Электронная плотность достаточно хорошо и примерно одинаково покрывает как лиганды, так и аминокислотные остатки белка. Возможно, вокруг лигандов ее ненамного меньше, что может быть связано с их большей степенью подвижностью по отношению к участкам полипептидной цели.

mesh

Рис. 2. Фрагмент атомной модели для комплекса S-аденозил-L-гомоцистеин гидролазы с аденином и NAD+, совмещённый с картой электронной плотности, показанной в виде сетки (mesh) для лигандов и боковых цепей аминокислотных остатков в радиусе 6 Å. Уровень подрезки взят за 1. Участки электронной плотности, относящиеся к лигандам, покрашены в красный цвет, а относящиеся к белку — в синий.

Электронная плотность достаточно хорошо и примерно одинаково покрывает как лиганды, так и аминокислотные остатки белка.
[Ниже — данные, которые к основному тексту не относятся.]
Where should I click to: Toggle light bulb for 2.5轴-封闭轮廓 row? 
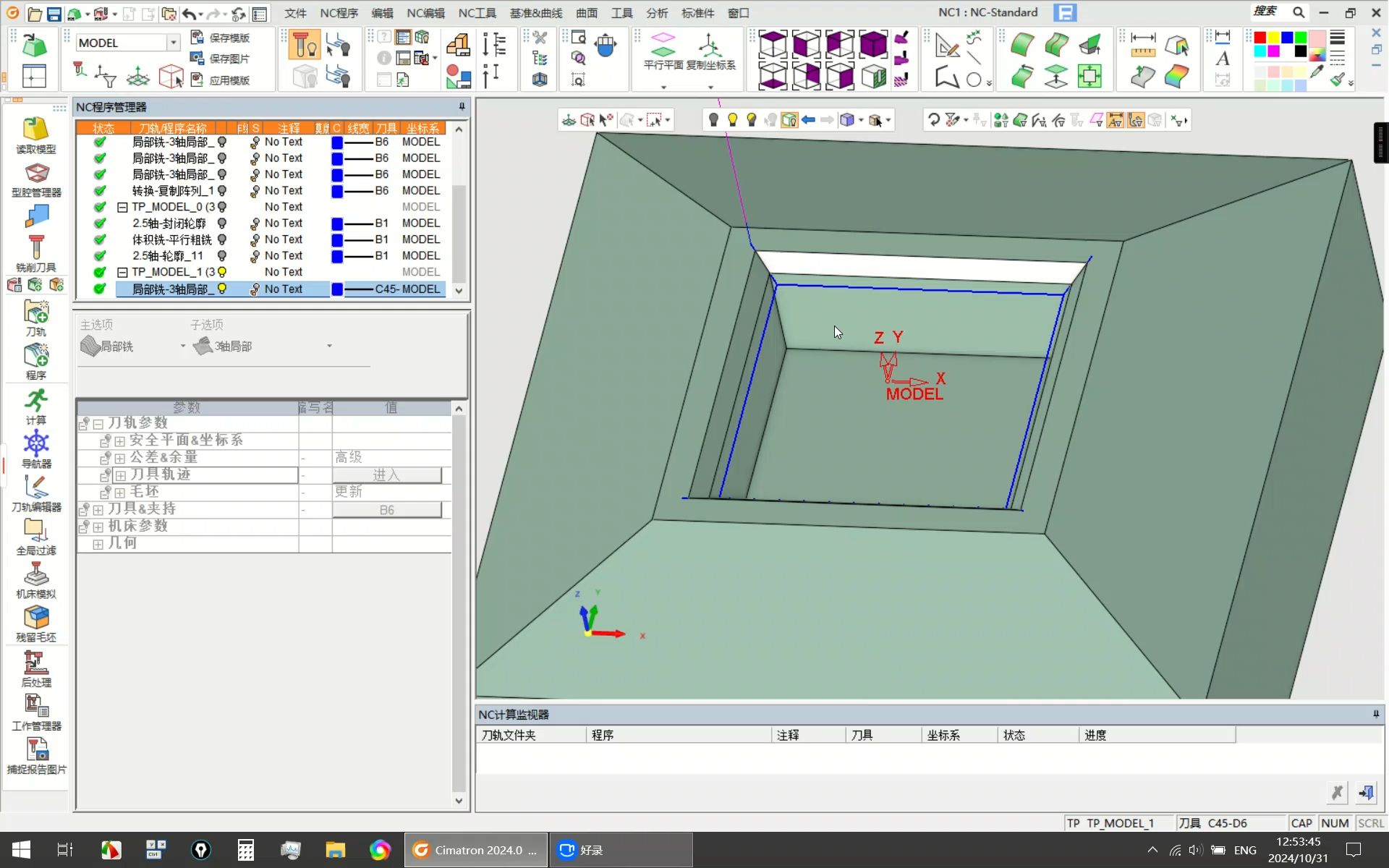point(222,224)
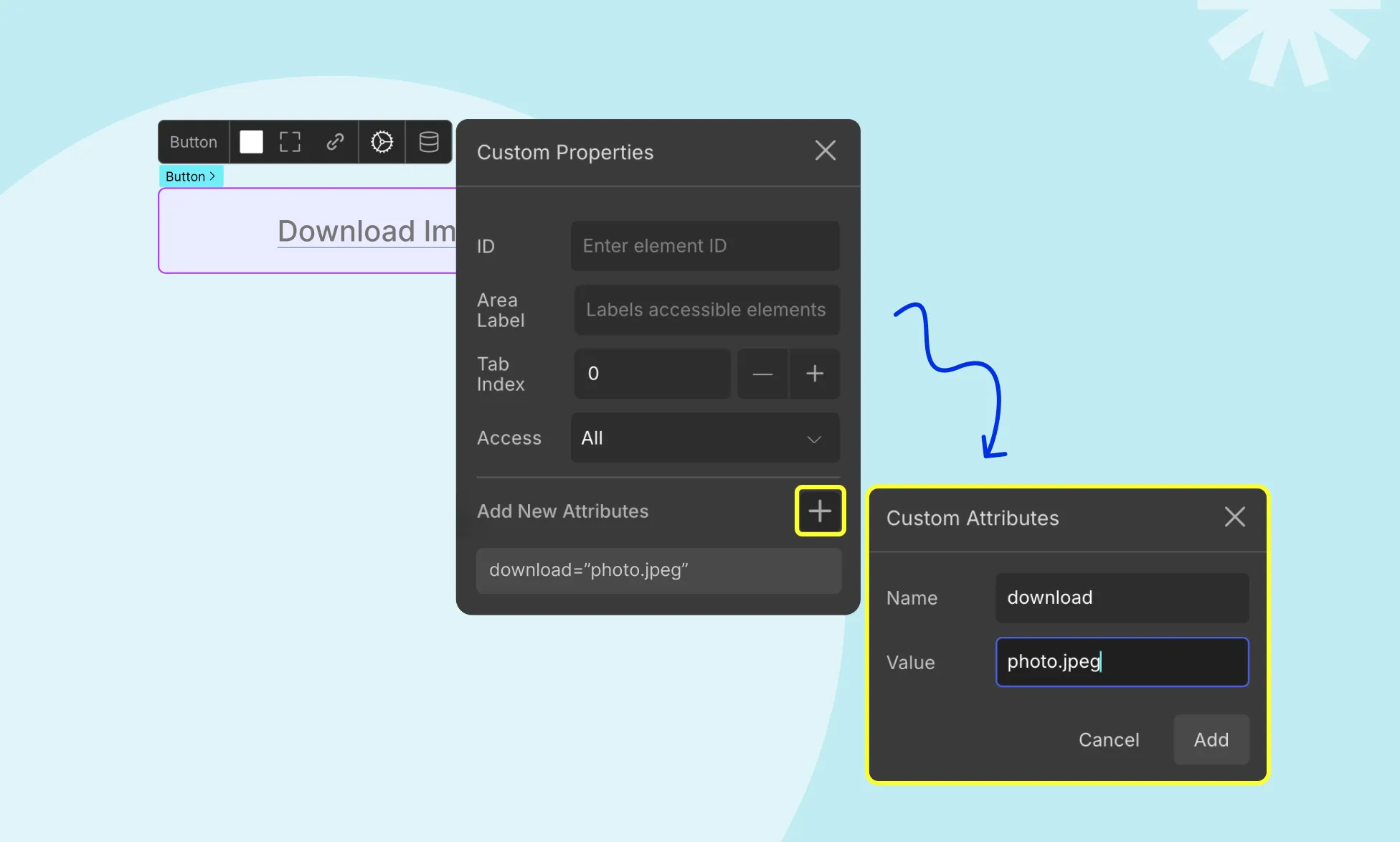Click the plus icon next to Add New Attributes
1400x842 pixels.
pos(819,511)
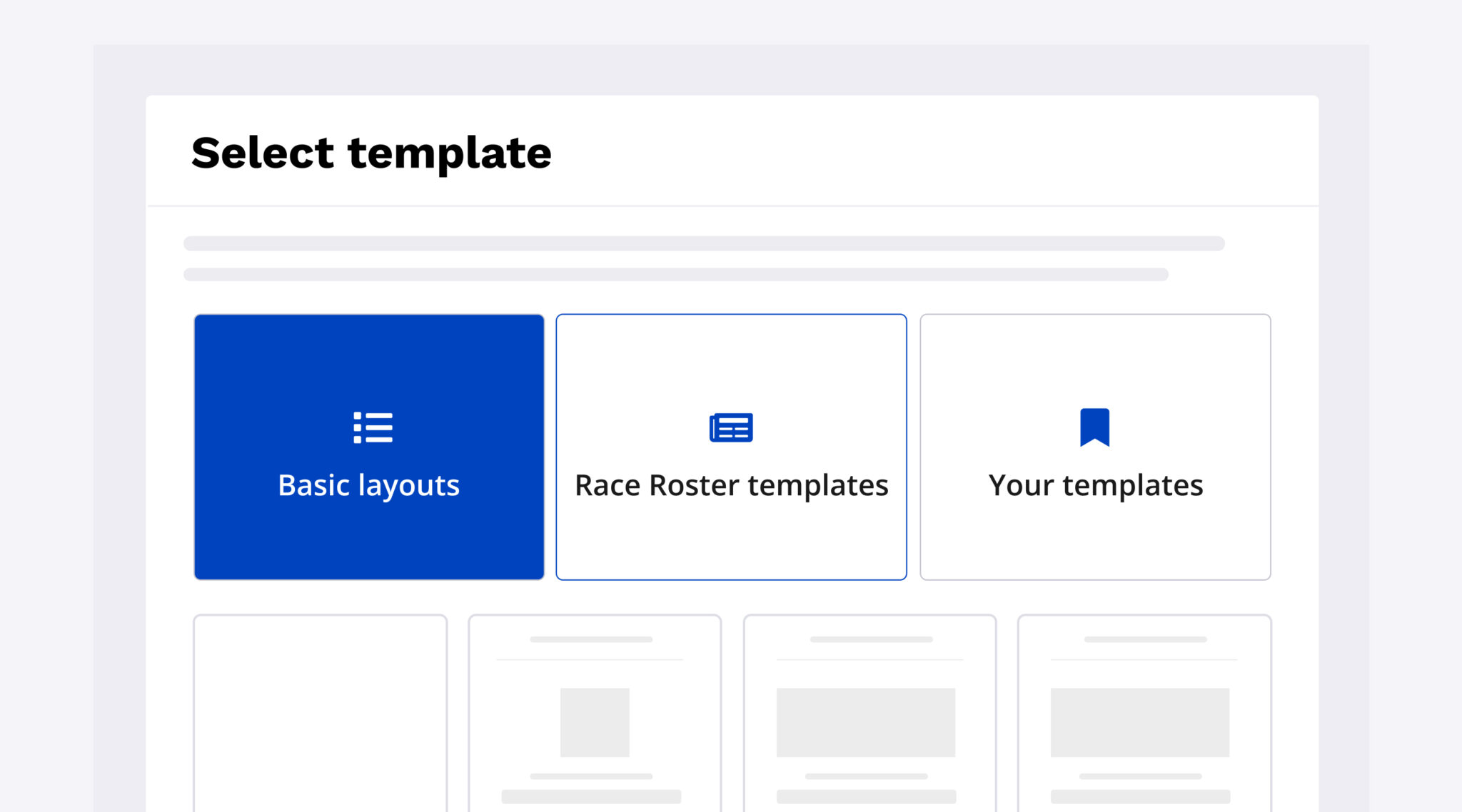Open the Your templates section
Image resolution: width=1462 pixels, height=812 pixels.
point(1095,446)

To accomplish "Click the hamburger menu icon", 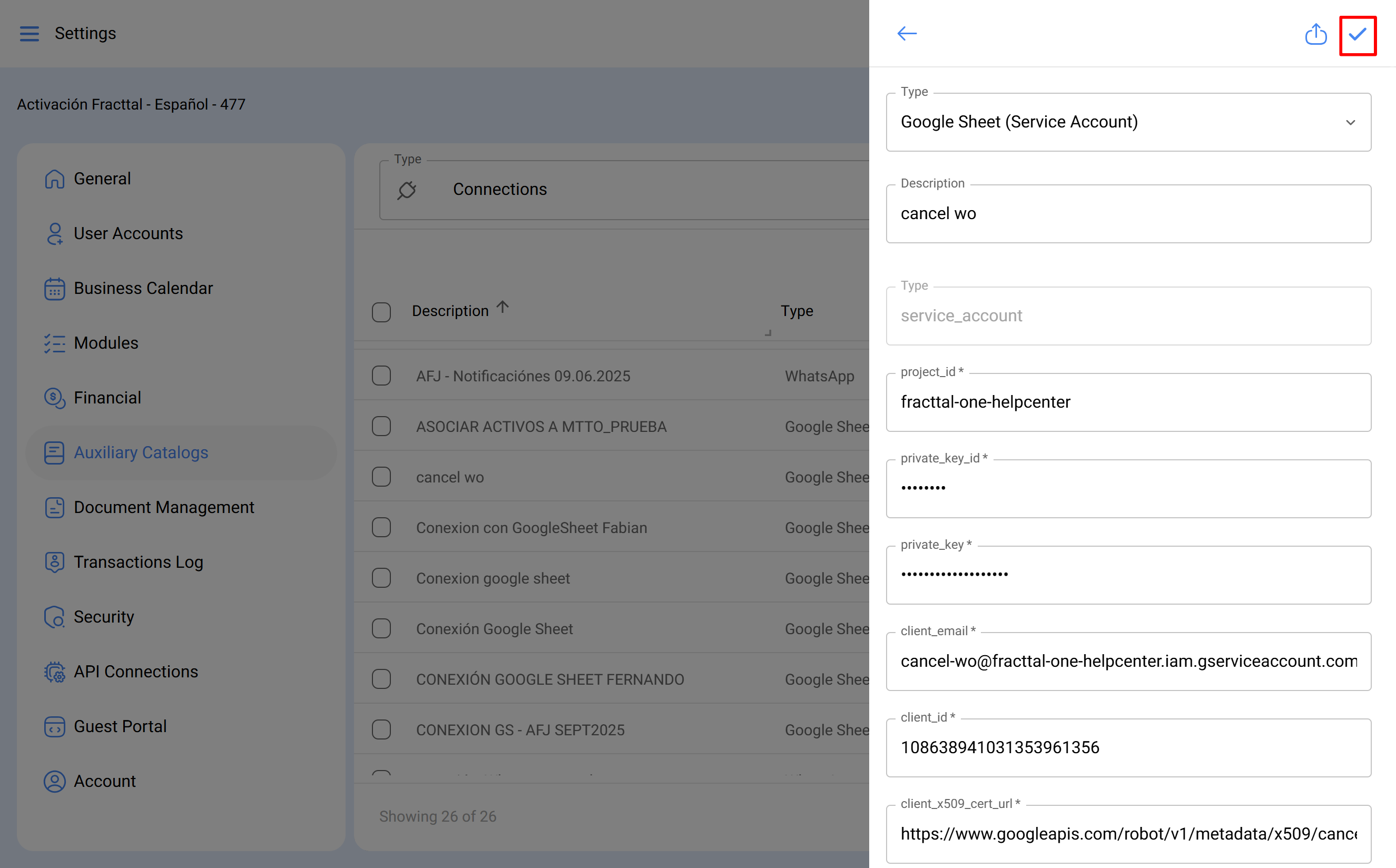I will (x=30, y=33).
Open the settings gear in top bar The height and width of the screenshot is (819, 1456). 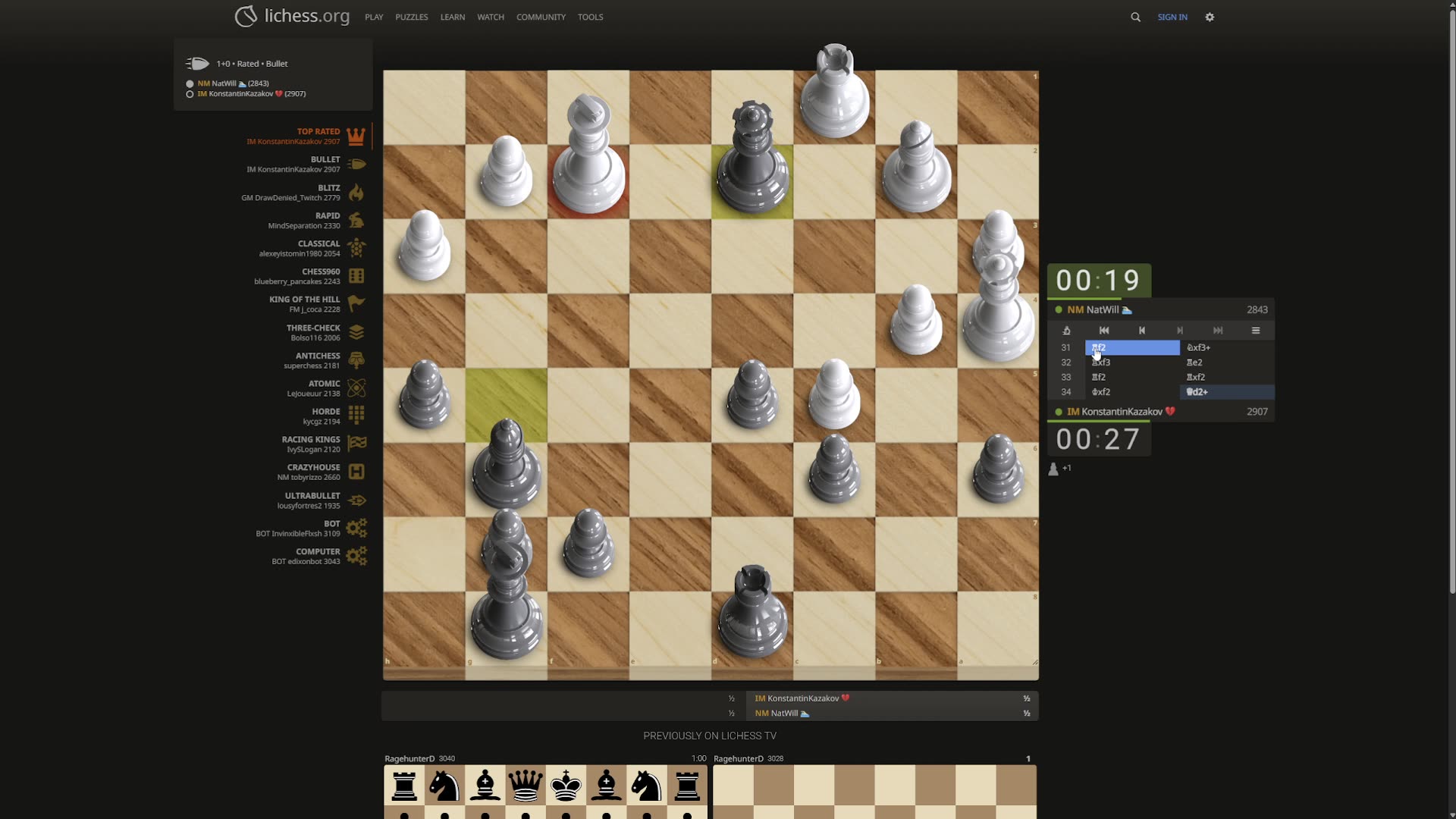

Возможно, вокруг лигандов ее ненамного меньше, что может быть связано с их большей степенью подвижностью по отношению к участкам полипептидной цели.

Для визуализации электронной плотности использовался следующий скрипт:

Скрипт для визуализации (задание 2)

Источники

  1. Manszewski, T., Szpotkowski, K., & Jaskolski, M. (2017). Crystallographic and SAXS studies of S-adenosyl-l-homocysteine hydrolase from Bradyrhizobium elkanii. IUCrJ, 4(Pt 3), 271–282.
  2. George A. Jeffrey (1997). An introduction to hydrogen bonding. Oxford University Press.
  3. Kumar S., Nussinov R. (2002). Close-range electrostatic interactions in proteins. ChemBioChem, 3(7), 604–17.